## Required work:
For every line in the material, produce an exact copy.

****************

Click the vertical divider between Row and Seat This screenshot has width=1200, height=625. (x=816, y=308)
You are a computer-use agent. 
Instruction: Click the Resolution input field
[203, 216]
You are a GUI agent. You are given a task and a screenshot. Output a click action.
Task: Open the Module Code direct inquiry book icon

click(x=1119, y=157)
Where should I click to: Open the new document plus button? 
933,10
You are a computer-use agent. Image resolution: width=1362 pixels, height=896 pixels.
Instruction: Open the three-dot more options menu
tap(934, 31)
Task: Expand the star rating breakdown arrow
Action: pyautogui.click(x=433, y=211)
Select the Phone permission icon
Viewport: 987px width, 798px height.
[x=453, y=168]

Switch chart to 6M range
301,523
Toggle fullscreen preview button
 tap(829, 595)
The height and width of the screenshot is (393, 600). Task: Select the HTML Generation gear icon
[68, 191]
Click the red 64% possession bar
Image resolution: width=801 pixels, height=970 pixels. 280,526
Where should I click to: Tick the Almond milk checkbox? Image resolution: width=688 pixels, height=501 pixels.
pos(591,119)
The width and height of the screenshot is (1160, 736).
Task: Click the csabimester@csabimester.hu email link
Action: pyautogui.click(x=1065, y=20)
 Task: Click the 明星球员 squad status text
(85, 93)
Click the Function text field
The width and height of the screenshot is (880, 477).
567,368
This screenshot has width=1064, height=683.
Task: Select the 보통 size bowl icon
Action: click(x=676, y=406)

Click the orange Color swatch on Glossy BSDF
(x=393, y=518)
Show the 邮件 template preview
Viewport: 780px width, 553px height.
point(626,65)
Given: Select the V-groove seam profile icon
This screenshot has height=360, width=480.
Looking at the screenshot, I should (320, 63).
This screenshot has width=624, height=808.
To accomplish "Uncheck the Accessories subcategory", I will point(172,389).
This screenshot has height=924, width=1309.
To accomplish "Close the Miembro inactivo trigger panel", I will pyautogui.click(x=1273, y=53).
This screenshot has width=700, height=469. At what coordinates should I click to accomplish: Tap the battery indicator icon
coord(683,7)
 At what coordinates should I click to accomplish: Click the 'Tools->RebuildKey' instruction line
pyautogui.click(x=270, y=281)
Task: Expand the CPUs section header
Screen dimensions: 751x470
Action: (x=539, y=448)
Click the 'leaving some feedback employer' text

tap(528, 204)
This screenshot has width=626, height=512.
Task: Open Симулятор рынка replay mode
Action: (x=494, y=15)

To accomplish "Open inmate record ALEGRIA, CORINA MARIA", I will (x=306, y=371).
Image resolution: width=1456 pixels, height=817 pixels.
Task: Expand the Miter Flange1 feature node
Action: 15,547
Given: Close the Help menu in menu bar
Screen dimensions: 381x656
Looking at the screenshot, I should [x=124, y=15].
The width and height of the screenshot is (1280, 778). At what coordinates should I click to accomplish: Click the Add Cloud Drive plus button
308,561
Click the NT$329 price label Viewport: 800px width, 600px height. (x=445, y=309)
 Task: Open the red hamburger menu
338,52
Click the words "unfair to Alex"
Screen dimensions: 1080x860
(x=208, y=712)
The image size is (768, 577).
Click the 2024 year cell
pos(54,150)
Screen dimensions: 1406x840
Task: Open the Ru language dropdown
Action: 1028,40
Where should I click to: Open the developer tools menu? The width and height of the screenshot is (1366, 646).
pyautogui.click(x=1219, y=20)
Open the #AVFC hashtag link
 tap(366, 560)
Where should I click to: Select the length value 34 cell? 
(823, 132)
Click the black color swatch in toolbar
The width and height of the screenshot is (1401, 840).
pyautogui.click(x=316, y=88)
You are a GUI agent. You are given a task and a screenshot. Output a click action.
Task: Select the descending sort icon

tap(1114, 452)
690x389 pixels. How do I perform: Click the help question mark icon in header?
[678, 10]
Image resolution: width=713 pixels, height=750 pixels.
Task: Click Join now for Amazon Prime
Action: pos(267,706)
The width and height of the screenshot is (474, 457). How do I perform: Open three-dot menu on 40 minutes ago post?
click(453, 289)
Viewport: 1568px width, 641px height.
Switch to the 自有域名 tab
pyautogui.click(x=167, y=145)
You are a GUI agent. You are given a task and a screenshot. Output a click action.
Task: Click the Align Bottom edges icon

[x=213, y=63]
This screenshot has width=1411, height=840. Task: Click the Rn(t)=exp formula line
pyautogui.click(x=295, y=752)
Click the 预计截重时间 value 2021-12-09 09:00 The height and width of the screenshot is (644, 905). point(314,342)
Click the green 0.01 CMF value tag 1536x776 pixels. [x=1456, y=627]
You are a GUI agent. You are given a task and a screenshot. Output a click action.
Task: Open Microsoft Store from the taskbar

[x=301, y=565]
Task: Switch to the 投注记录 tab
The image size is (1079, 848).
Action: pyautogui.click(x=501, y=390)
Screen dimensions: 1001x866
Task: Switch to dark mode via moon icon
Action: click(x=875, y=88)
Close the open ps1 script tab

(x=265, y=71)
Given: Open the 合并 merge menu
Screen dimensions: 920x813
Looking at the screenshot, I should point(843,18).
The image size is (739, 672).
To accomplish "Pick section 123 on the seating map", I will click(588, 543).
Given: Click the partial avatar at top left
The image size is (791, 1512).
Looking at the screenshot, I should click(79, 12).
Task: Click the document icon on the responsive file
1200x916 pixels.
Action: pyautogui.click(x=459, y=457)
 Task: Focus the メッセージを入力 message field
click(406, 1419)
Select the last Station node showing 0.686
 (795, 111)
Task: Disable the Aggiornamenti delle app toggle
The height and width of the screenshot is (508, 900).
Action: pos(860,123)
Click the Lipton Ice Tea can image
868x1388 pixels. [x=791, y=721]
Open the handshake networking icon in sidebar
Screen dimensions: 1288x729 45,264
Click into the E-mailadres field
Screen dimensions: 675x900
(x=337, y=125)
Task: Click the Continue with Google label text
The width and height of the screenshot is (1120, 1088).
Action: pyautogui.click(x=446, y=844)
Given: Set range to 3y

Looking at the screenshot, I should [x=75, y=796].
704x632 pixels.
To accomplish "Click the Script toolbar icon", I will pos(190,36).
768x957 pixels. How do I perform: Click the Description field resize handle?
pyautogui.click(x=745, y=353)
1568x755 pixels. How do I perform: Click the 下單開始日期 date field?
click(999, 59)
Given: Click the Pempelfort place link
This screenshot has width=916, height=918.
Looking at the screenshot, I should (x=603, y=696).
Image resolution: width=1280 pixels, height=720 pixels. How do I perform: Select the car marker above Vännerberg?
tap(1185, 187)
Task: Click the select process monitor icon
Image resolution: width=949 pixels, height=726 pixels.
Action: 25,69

****************

## Answer:
Click the vertical divider between Row and Seat This screenshot has width=1200, height=625. (x=816, y=308)
You are a computer-use agent. 
Instruction: Click the Resolution input field
[203, 216]
You are a GUI agent. You are given a task and a screenshot. Output a click action.
Task: Open the Module Code direct inquiry book icon

click(x=1119, y=157)
Where should I click to: Open the new document plus button? 
933,10
You are a computer-use agent. Image resolution: width=1362 pixels, height=896 pixels.
Instruction: Open the three-dot more options menu
tap(934, 31)
Task: Expand the star rating breakdown arrow
Action: pyautogui.click(x=433, y=211)
Select the Phone permission icon
Viewport: 987px width, 798px height.
[x=453, y=168]

Switch chart to 6M range
301,523
Toggle fullscreen preview button
 tap(829, 595)
The height and width of the screenshot is (393, 600). Task: Select the HTML Generation gear icon
[68, 191]
Click the red 64% possession bar
Image resolution: width=801 pixels, height=970 pixels. 280,526
Where should I click to: Tick the Almond milk checkbox? Image resolution: width=688 pixels, height=501 pixels.
pos(591,119)
The width and height of the screenshot is (1160, 736).
Task: Click the csabimester@csabimester.hu email link
Action: pyautogui.click(x=1065, y=20)
 Task: Click the 明星球员 squad status text
(85, 93)
Click the Function text field
The width and height of the screenshot is (880, 477).
567,368
This screenshot has width=1064, height=683.
Task: Select the 보통 size bowl icon
Action: click(x=676, y=406)

Click the orange Color swatch on Glossy BSDF
(x=393, y=518)
Show the 邮件 template preview
Viewport: 780px width, 553px height.
point(626,65)
Given: Select the V-groove seam profile icon
This screenshot has height=360, width=480.
Looking at the screenshot, I should (320, 63).
This screenshot has width=624, height=808.
To accomplish "Uncheck the Accessories subcategory", I will point(172,389).
This screenshot has height=924, width=1309.
To accomplish "Close the Miembro inactivo trigger panel", I will pyautogui.click(x=1273, y=53).
This screenshot has width=700, height=469. At what coordinates should I click to accomplish: Tap the battery indicator icon
coord(683,7)
 At what coordinates should I click to accomplish: Click the 'Tools->RebuildKey' instruction line
pyautogui.click(x=270, y=281)
Task: Expand the CPUs section header
Screen dimensions: 751x470
Action: (x=539, y=448)
Click the 'leaving some feedback employer' text

tap(528, 204)
This screenshot has width=626, height=512.
Task: Open Симулятор рынка replay mode
Action: (x=494, y=15)

To accomplish "Open inmate record ALEGRIA, CORINA MARIA", I will (x=306, y=371).
Image resolution: width=1456 pixels, height=817 pixels.
Task: Expand the Miter Flange1 feature node
Action: 15,547
Given: Close the Help menu in menu bar
Screen dimensions: 381x656
Looking at the screenshot, I should [x=124, y=15].
The width and height of the screenshot is (1280, 778). At what coordinates should I click to accomplish: Click the Add Cloud Drive plus button
308,561
Click the NT$329 price label Viewport: 800px width, 600px height. (x=445, y=309)
 Task: Open the red hamburger menu
338,52
Click the words "unfair to Alex"
Screen dimensions: 1080x860
(x=208, y=712)
The image size is (768, 577).
Click the 2024 year cell
pos(54,150)
Screen dimensions: 1406x840
Task: Open the Ru language dropdown
Action: 1028,40
Where should I click to: Open the developer tools menu? The width and height of the screenshot is (1366, 646).
pyautogui.click(x=1219, y=20)
Open the #AVFC hashtag link
 tap(366, 560)
Where should I click to: Select the length value 34 cell? 
(823, 132)
Click the black color swatch in toolbar
The width and height of the screenshot is (1401, 840).
pyautogui.click(x=316, y=88)
You are a GUI agent. You are given a task and a screenshot. Output a click action.
Task: Select the descending sort icon

tap(1114, 452)
690x389 pixels. How do I perform: Click the help question mark icon in header?
[678, 10]
Image resolution: width=713 pixels, height=750 pixels.
Task: Click Join now for Amazon Prime
Action: pos(267,706)
The width and height of the screenshot is (474, 457). How do I perform: Open three-dot menu on 40 minutes ago post?
click(453, 289)
Viewport: 1568px width, 641px height.
Switch to the 自有域名 tab
pyautogui.click(x=167, y=145)
You are a GUI agent. You are given a task and a screenshot. Output a click action.
Task: Click the Align Bottom edges icon

[x=213, y=63]
This screenshot has width=1411, height=840. Task: Click the Rn(t)=exp formula line
pyautogui.click(x=295, y=752)
Click the 预计截重时间 value 2021-12-09 09:00 The height and width of the screenshot is (644, 905). point(314,342)
Click the green 0.01 CMF value tag 1536x776 pixels. [x=1456, y=627]
You are a GUI agent. You are given a task and a screenshot. Output a click action.
Task: Open Microsoft Store from the taskbar

[x=301, y=565]
Task: Switch to the 投注记录 tab
The image size is (1079, 848).
Action: pyautogui.click(x=501, y=390)
Screen dimensions: 1001x866
Task: Switch to dark mode via moon icon
Action: click(x=875, y=88)
Close the open ps1 script tab

(x=265, y=71)
Given: Open the 合并 merge menu
Screen dimensions: 920x813
Looking at the screenshot, I should point(843,18).
The image size is (739, 672).
To accomplish "Pick section 123 on the seating map", I will click(588, 543).
Given: Click the partial avatar at top left
The image size is (791, 1512).
Looking at the screenshot, I should click(79, 12).
Task: Click the document icon on the responsive file
1200x916 pixels.
Action: pyautogui.click(x=459, y=457)
 Task: Focus the メッセージを入力 message field
click(406, 1419)
Select the last Station node showing 0.686
 (795, 111)
Task: Disable the Aggiornamenti delle app toggle
The height and width of the screenshot is (508, 900).
Action: pos(860,123)
Click the Lipton Ice Tea can image
868x1388 pixels. [x=791, y=721]
Open the handshake networking icon in sidebar
Screen dimensions: 1288x729 45,264
Click into the E-mailadres field
Screen dimensions: 675x900
(x=337, y=125)
Task: Click the Continue with Google label text
The width and height of the screenshot is (1120, 1088).
Action: pyautogui.click(x=446, y=844)
Given: Set range to 3y

Looking at the screenshot, I should [x=75, y=796].
704x632 pixels.
To accomplish "Click the Script toolbar icon", I will pos(190,36).
768x957 pixels. How do I perform: Click the Description field resize handle?
pyautogui.click(x=745, y=353)
1568x755 pixels. How do I perform: Click the 下單開始日期 date field?
click(999, 59)
Given: Click the Pempelfort place link
This screenshot has width=916, height=918.
Looking at the screenshot, I should (x=603, y=696).
Image resolution: width=1280 pixels, height=720 pixels. How do I perform: Select the car marker above Vännerberg?
tap(1185, 187)
Task: Click the select process monitor icon
Image resolution: width=949 pixels, height=726 pixels.
Action: 25,69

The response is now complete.